* What to work on
Please copy out the lines in the entries that contain "Task".

* Supplied data
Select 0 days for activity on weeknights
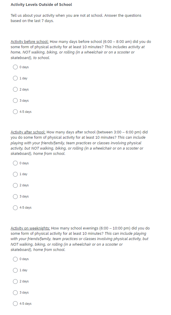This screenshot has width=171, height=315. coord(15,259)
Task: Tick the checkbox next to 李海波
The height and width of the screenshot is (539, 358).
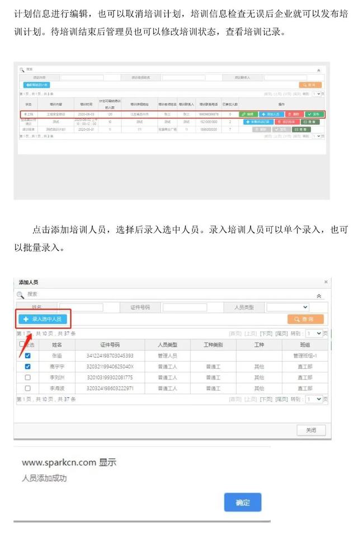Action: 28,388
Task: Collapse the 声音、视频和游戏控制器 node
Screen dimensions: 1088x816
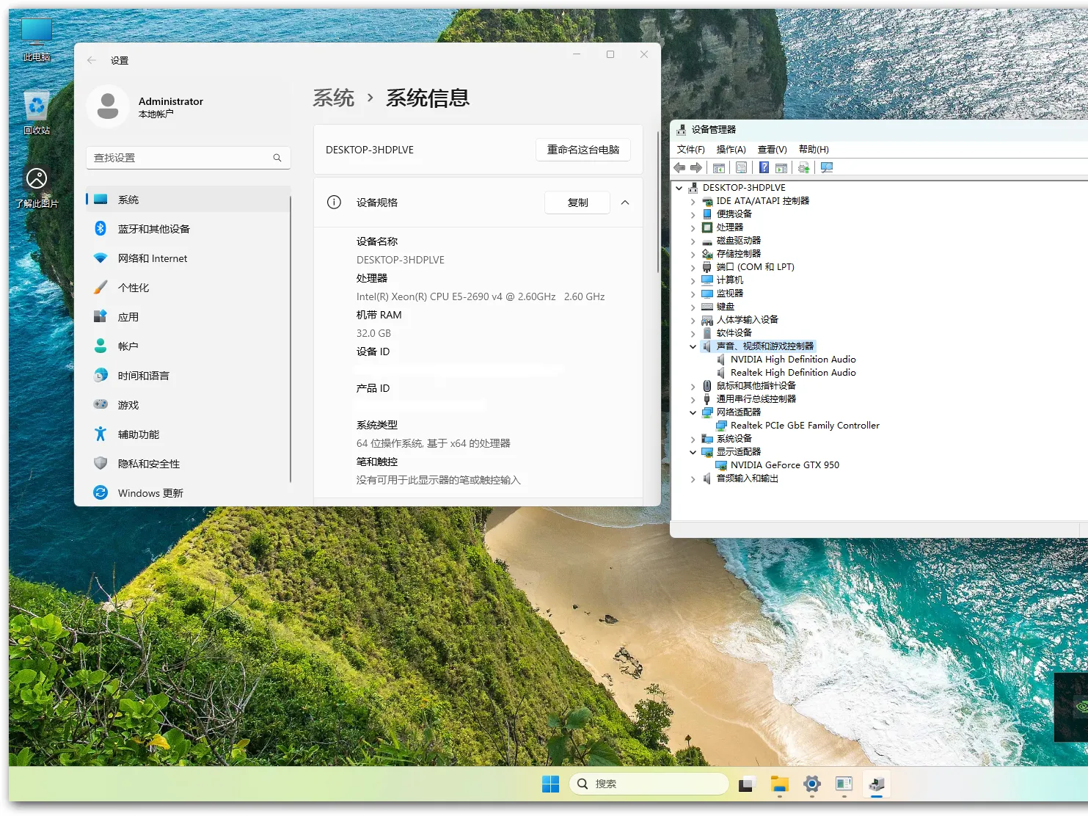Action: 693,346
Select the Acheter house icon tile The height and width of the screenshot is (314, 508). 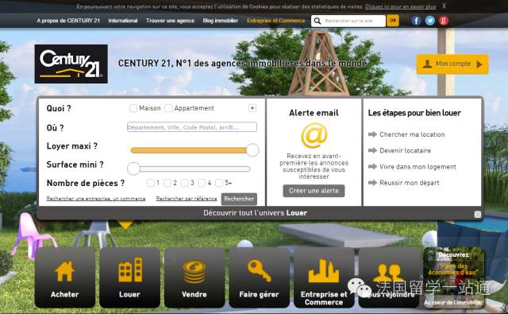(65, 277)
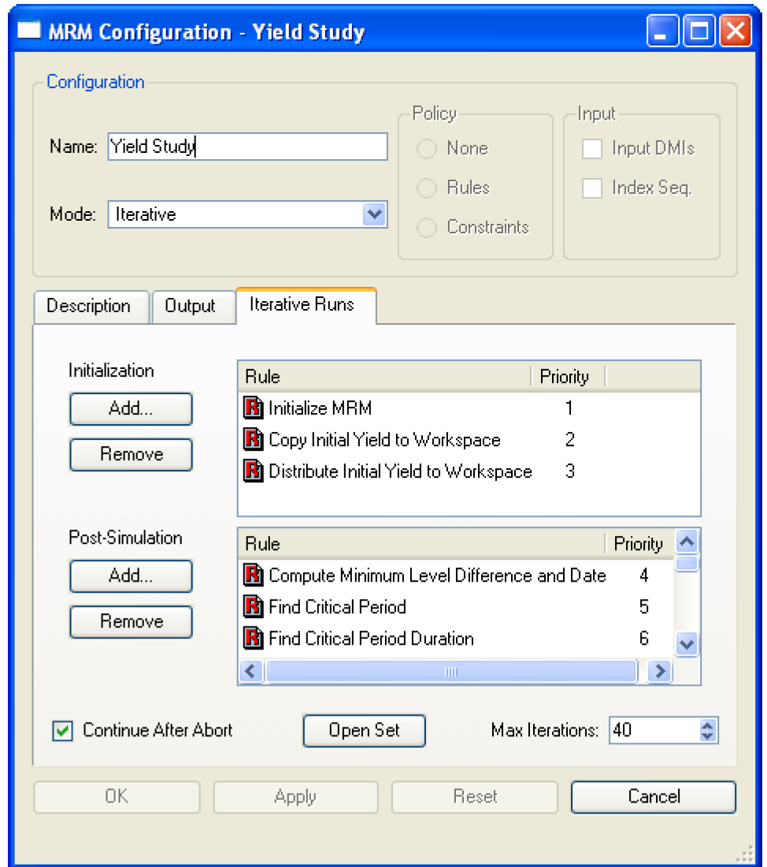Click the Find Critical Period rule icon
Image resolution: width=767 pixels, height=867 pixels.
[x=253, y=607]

* Response below
Task: Tick the checkbox next to 李海波
Task: Collapse the 声音、视频和游戏控制器 node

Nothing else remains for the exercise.